#### Problem
Word for word, restate every record.

(Stored items)
■ ■ ■ ■ ■ ■ ■

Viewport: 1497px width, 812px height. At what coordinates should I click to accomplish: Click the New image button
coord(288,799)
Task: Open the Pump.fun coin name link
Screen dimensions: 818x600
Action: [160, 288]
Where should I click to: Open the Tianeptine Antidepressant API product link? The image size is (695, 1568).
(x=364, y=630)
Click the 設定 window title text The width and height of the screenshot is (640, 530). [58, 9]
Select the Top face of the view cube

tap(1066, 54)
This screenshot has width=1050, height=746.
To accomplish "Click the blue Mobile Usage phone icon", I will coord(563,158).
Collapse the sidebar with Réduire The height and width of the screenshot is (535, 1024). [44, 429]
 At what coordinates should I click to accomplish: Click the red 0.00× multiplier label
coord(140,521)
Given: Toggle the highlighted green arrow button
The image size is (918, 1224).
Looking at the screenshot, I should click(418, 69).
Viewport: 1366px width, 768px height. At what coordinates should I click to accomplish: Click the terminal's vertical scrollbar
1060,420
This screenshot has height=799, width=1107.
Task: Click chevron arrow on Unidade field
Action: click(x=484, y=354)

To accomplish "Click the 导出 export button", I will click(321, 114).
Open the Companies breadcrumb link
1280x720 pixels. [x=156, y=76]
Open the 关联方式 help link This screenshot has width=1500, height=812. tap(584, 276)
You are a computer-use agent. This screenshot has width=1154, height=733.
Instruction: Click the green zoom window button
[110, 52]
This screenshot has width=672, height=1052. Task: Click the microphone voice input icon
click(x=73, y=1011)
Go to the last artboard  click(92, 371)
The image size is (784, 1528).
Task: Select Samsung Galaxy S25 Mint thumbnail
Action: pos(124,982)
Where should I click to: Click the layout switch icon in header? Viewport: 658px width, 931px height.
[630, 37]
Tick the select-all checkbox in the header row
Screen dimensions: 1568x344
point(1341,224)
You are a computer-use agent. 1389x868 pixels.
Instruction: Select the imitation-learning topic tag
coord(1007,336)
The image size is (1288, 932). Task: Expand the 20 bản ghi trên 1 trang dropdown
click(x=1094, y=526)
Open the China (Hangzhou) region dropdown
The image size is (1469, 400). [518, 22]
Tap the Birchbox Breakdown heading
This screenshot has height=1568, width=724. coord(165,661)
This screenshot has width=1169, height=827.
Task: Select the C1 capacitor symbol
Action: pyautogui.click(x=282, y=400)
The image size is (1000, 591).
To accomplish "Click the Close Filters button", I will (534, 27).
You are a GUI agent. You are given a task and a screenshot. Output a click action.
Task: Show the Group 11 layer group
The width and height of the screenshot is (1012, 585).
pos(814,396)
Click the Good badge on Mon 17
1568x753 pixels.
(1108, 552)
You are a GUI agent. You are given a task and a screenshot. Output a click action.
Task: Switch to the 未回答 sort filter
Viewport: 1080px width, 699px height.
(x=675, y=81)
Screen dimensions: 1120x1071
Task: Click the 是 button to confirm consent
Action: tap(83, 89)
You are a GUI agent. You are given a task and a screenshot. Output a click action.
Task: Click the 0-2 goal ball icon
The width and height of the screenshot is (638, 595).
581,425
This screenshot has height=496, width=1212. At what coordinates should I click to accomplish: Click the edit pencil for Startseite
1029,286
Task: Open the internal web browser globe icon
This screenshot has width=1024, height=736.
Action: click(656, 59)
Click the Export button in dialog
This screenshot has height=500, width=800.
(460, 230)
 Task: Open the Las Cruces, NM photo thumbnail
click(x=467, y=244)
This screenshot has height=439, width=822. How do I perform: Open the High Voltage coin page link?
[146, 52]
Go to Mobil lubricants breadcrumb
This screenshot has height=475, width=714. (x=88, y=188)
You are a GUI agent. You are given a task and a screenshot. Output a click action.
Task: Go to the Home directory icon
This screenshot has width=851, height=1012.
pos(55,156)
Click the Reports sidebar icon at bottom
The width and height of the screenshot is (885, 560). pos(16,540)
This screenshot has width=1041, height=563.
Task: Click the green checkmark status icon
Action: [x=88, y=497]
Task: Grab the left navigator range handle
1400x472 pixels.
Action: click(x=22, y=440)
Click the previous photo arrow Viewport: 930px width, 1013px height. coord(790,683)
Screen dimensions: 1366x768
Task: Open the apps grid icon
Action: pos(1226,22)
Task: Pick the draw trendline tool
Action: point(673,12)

■ ■ ■ ■ ■ ■ ■

#### Answer space
Viewport: 1497px width, 812px height. At what coordinates should I click to accomplish: Click the New image button
coord(288,799)
Task: Open the Pump.fun coin name link
Screen dimensions: 818x600
Action: [160, 288]
Where should I click to: Open the Tianeptine Antidepressant API product link? The image size is (695, 1568).
(x=364, y=630)
Click the 設定 window title text The width and height of the screenshot is (640, 530). [58, 9]
Select the Top face of the view cube

tap(1066, 54)
This screenshot has width=1050, height=746.
To accomplish "Click the blue Mobile Usage phone icon", I will coord(563,158).
Collapse the sidebar with Réduire The height and width of the screenshot is (535, 1024). [44, 429]
 At what coordinates should I click to accomplish: Click the red 0.00× multiplier label
coord(140,521)
Given: Toggle the highlighted green arrow button
The image size is (918, 1224).
Looking at the screenshot, I should click(418, 69).
Viewport: 1366px width, 768px height. At what coordinates should I click to accomplish: Click the terminal's vertical scrollbar
1060,420
This screenshot has height=799, width=1107.
Task: Click chevron arrow on Unidade field
Action: click(x=484, y=354)

To accomplish "Click the 导出 export button", I will click(321, 114).
Open the Companies breadcrumb link
1280x720 pixels. [x=156, y=76]
Open the 关联方式 help link This screenshot has width=1500, height=812. tap(584, 276)
You are a computer-use agent. This screenshot has width=1154, height=733.
Instruction: Click the green zoom window button
[110, 52]
This screenshot has width=672, height=1052. Task: Click the microphone voice input icon
click(x=73, y=1011)
Go to the last artboard  click(92, 371)
The image size is (784, 1528).
Task: Select Samsung Galaxy S25 Mint thumbnail
Action: pos(124,982)
Where should I click to: Click the layout switch icon in header? Viewport: 658px width, 931px height.
[630, 37]
Tick the select-all checkbox in the header row
Screen dimensions: 1568x344
point(1341,224)
You are a computer-use agent. 1389x868 pixels.
Instruction: Select the imitation-learning topic tag
coord(1007,336)
The image size is (1288, 932). Task: Expand the 20 bản ghi trên 1 trang dropdown
click(x=1094, y=526)
Open the China (Hangzhou) region dropdown
The image size is (1469, 400). [518, 22]
Tap the Birchbox Breakdown heading
This screenshot has height=1568, width=724. coord(165,661)
This screenshot has width=1169, height=827.
Task: Select the C1 capacitor symbol
Action: pyautogui.click(x=282, y=400)
The image size is (1000, 591).
To accomplish "Click the Close Filters button", I will (534, 27).
You are a GUI agent. You are given a task and a screenshot. Output a click action.
Task: Show the Group 11 layer group
The width and height of the screenshot is (1012, 585).
pos(814,396)
Click the Good badge on Mon 17
1568x753 pixels.
(1108, 552)
You are a GUI agent. You are given a task and a screenshot. Output a click action.
Task: Switch to the 未回答 sort filter
Viewport: 1080px width, 699px height.
(x=675, y=81)
Screen dimensions: 1120x1071
Task: Click the 是 button to confirm consent
Action: tap(83, 89)
You are a GUI agent. You are given a task and a screenshot. Output a click action.
Task: Click the 0-2 goal ball icon
The width and height of the screenshot is (638, 595).
581,425
This screenshot has height=496, width=1212. At what coordinates should I click to accomplish: Click the edit pencil for Startseite
1029,286
Task: Open the internal web browser globe icon
This screenshot has width=1024, height=736.
Action: click(656, 59)
Click the Export button in dialog
This screenshot has height=500, width=800.
(460, 230)
 Task: Open the Las Cruces, NM photo thumbnail
click(x=467, y=244)
This screenshot has height=439, width=822. How do I perform: Open the High Voltage coin page link?
[146, 52]
Go to Mobil lubricants breadcrumb
This screenshot has height=475, width=714. (x=88, y=188)
You are a GUI agent. You are given a task and a screenshot. Output a click action.
Task: Go to the Home directory icon
This screenshot has width=851, height=1012.
pos(55,156)
Click the Reports sidebar icon at bottom
The width and height of the screenshot is (885, 560). pos(16,540)
This screenshot has width=1041, height=563.
Task: Click the green checkmark status icon
Action: [x=88, y=497]
Task: Grab the left navigator range handle
1400x472 pixels.
Action: click(x=22, y=440)
Click the previous photo arrow Viewport: 930px width, 1013px height. coord(790,683)
Screen dimensions: 1366x768
Task: Open the apps grid icon
Action: pos(1226,22)
Task: Pick the draw trendline tool
Action: point(673,12)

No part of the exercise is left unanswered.